▸ **What you should do**
For each statement, answer yes or no on whether it agrees with the text on hand orientation tasks, and quote the words of that text that decide it. 1. In the proprioceptive orientation production task, participants could see their hand. 2. The orientations were produced in a random order. 3. Every participant took part in the baseline calibration.

In the proprioceptive orientation production task, participants were blindfolded and asked to set their hand to a verbally indicated orientation. The procedure was similar to that of the visual surface orientation matching task. Ten orientations (0°, 10° 20°, 30°, 40°, 50°, 60°, 70°, 80°, and 90°) were produced in a random order. In both the tasks, participants were asked to use a comfortable arm posture while gesturing with their hand. Typically, their hand and forearm were in a sagittal–parallel plane while their upper arm was raised laterally (Fig. 1a).

Orientation calibration

When participants gestured with their hand, the longitudinal axes of forearm and hand were approximately in a sagittal–parallel plane, which was parallel with the YZ plane of the VICON coordinates. Plotting the marker projections on the YZ plane provides a side view of the arm. Eight of the participants were additionally used to establish a baseline calibration after completing the two tasks. During the calibration, they sat and rested the forearm and hand on the horizontal platform. Averaged marker positions were obtained to determine the baseline of forearm orientation, which was used to calculate the absolute forearm pitch orientation for each trial. Before each trial, baseline orientation of the hand was also recorded with flattened hand on the horizontal platform.

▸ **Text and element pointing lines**
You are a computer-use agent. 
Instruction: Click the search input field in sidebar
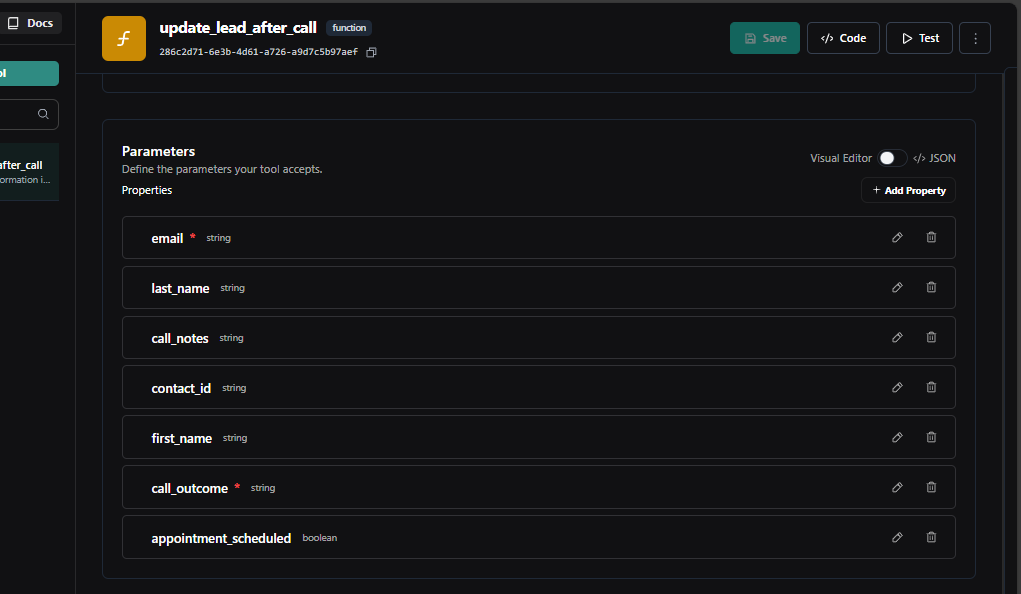click(x=20, y=114)
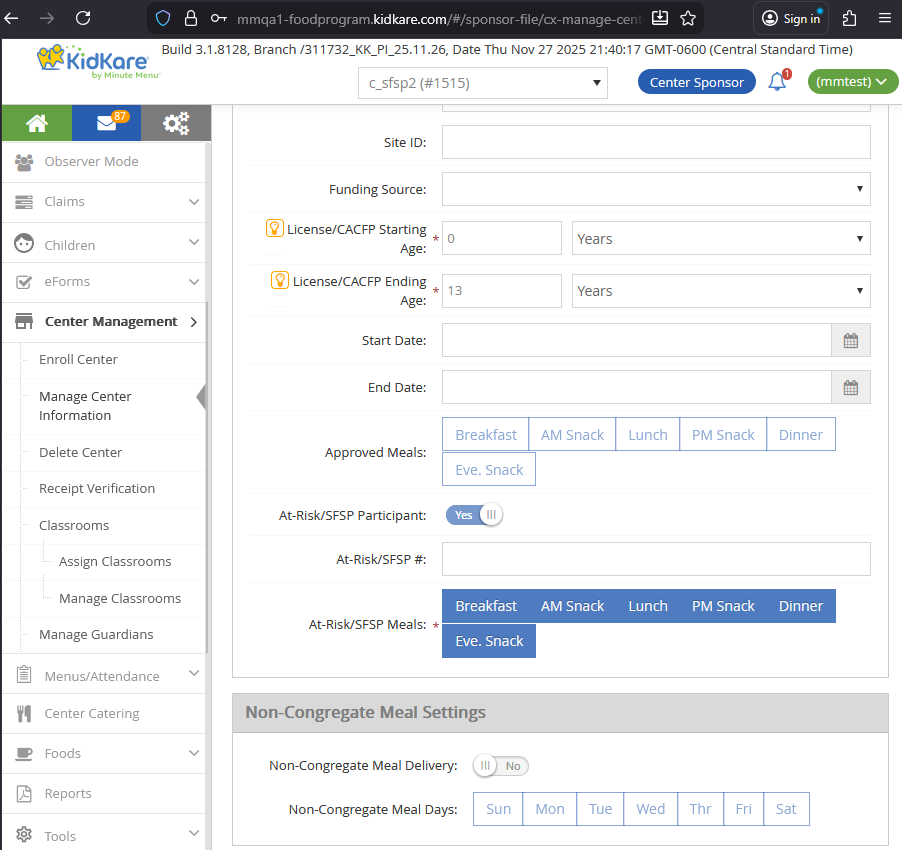The height and width of the screenshot is (850, 902).
Task: Click the notification bell icon
Action: point(777,82)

▸ **Completed exercise**
1. No: "participants were blindfolded"
2. Yes: "were produced in a random order"
3. No: "Eight of the participants were additionally used to establish a baseline calibration"